Structural Unemployment Explained
By Steve Bain
Structural unemployment is one of the four broad definitions of unemployment that economists are concerned with, and of those four it is arguably the most important. It is certainly the most difficult to reduce, and when it occurs it is usually at the worst possible time.
Political pressures make it very difficult to put forward the most appropriate market-led approaches to resolving structural unemployment, and because of that it is often brushed under the carpet and hidden away, typically via a redefinition of what actually counts as unemployment and what does not.
That being the case, there are plenty of examples throughout the western world of entire communities that have been allowed to fall into decline and decay, with all manner of societal and human costs associated with it.
In this report I'll be discussing the important aspects of structural unemployment, what it is, and what causes it. I've provided links to other reports that look into other specific related issues such as the costs/effects of long-term unemployment, and measurements of the true extent of the problem once the hidden unemployed are included in the statistics.
What is Structural Unemployment
Structural unemployment is a form of unemployment that results, for one reason or another, from skilled workers being made redundant and then being unable to find alternative employment commensurate with their skill levels. Typically because the industries in which they had worked have either been replaced with a new industry, their employer has relocated to a new area, or their employer has replaced their workers with labor saving machinery.

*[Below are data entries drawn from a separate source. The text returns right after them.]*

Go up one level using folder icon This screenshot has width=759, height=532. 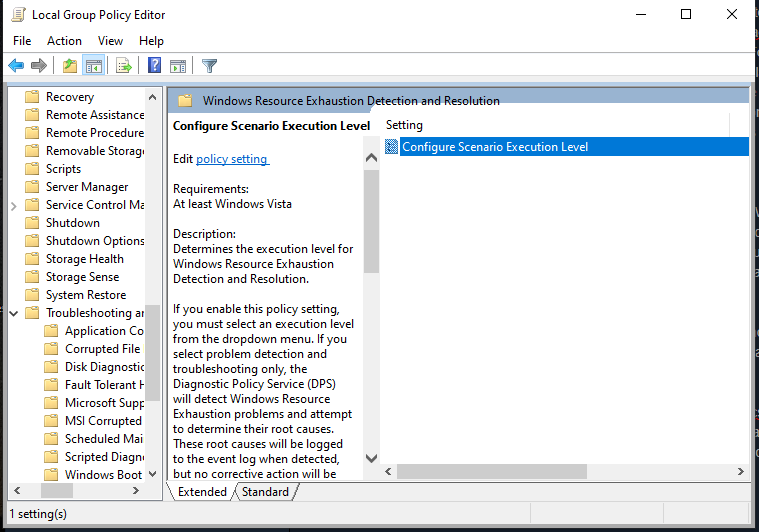(x=69, y=66)
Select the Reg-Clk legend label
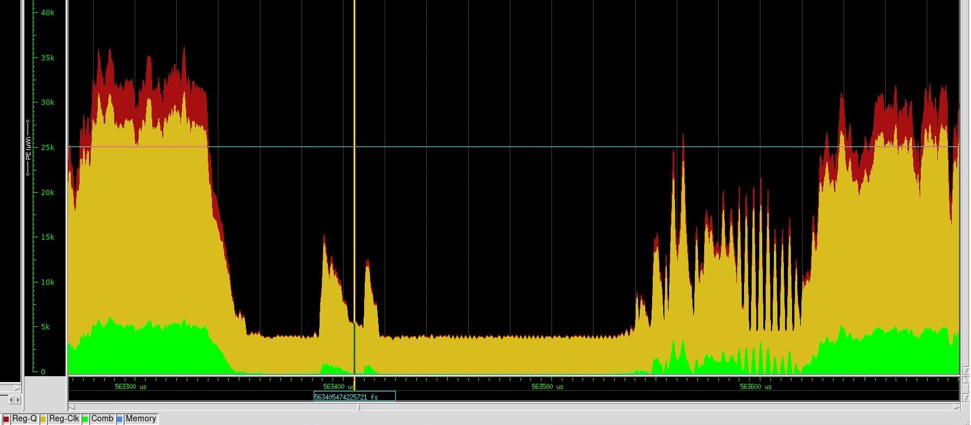This screenshot has height=425, width=971. pos(64,419)
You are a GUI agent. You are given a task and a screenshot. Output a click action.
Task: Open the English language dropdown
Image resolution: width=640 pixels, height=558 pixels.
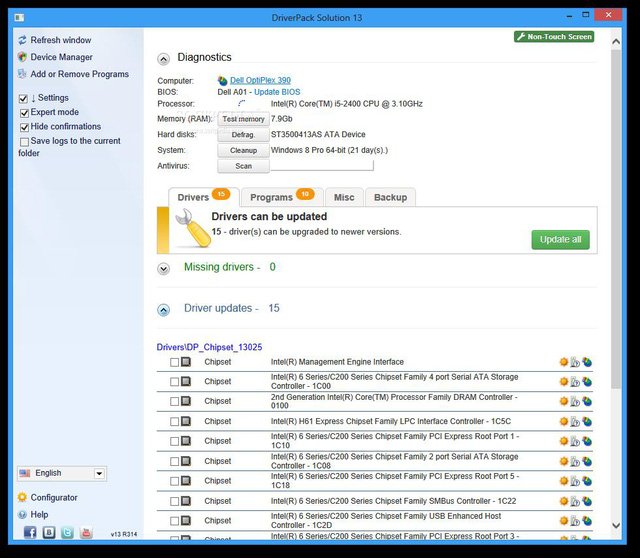99,473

In a functioning free-market economy it is usually difficult for structural unemployment to persist for long periods of time, because the necessity for unemployed workers to find alternative jobs will ensure that 'labor mobility' is as high as is necessary to find those jobs. In other words, if a redundant worker cannot find suitable work near to his/her home that pays a wage commensurate to his/her level of skills, then he/she will be forced to move to a new location for work, or accept a lower salary nearer to home.
This, of course, assumes that new jobs are needed and that there is no sufficient provision of welfare payments to sustain long-term unemployment. Lack of such welfare provision means that there is significant extra hardship heaped on the redundant worker in the early stages of unemployment, and this makes it difficult in practice for governments to stand by and do nothing.
Unfortunately, the standard government policy response of welfare provision ad-infinitum is known to perpetuate the problem and lead to long-term worklessness with devastating costs for the economy, the individual, and for society as a whole. For more details on this, see my report:
Structural Unemployment Example
Short-term cyclical unemployment will be unpleasant if it comes as a result of an involuntary action, and it may have some financial costs associated with it if the newly out-of-work person can only find alternative employment at a lower wage rate, but these inconveniences pale into insignificance when compared to the human costs of a long-term increase in the structural rate of unemployment.
The 1980s were a turbulent time for many of the developed-world economies, but the UK was hit particularly hard by the economic troubles of the period.
Oil prices had quadrupled in the 1970s, and inflation had gathered pace to such an unacceptable level that the government had to prioritize its reduction. With the UK being a major net oil producer at that time, the oil price rises caused foreign revenues to flow in (both to purchase oil and for speculative 'hot money' reasons), which in turn had the effect of sharply raising the currency exchange rate. That made imports relatively cheap compared to UK-produced goods (primarily manufactured goods).
This resulted in a large swing from consumption of domestic goods to foreign goods, which can be regarded as a fall in aggregate demand. As you might expect, this played a big part in getting inflation under control, but the manufacturing industry took a huge blow, many businesses were closed at this time, and millions of workers lost their jobs.
Worse still, the structural unemployment that followed included millions of workers with skills that were not transferable to other industries, meaning that finding alternative work at a wage rate anywhere near to what they had lost was not possible. These job losses were also geographically concentrated, and many of the factories that closed were key industries within their local communities, meaning that many unrelated businesses relied on custom from these newly unemployed people, and that custom fell sharply. The economic consequences of these knock-on effects were devastating for these communities.
But the worst was yet to come.
The actual unemployment rate permanently rose much higher than official measures, and unemployed worker after unemployed worker was allowed to fall off the statistics as they became hidden unemployed, or they registered for sick pay with questionable back-pain claims or mental-health problems. Many of the mental health claims were genuine, and they had a severe impact on the children raised in households where no one worked.
Aspiration levels plummeted, anti-social behavior increased, as did teenage pregnancies, drug use, vandalism and petty crime. Educational attainment levels dropped off a cliff, and a generation of young people became virtually unemployable in towns with very little economic activity. Even today, 40 years after it all went downhill, many of these communities are still heavily deprived and real wages there are low by national standards.
This is the true cost of long-term structural unemployment when it is geographically concentrated. It becomes an inter-generational problem with no easy solutions. If the job losses had been geographically dispersed there would have been more opportunity to absorb the damage, but this was not the case.
Standard economic thinking at the time was that the labor market would be mobile i.e., that people would relocate to areas with better prospects, but people had local ties. Then there was the problem of falling property values in the worst hit areas, and finding a home-buyer at all because very few people would want to move into such an area.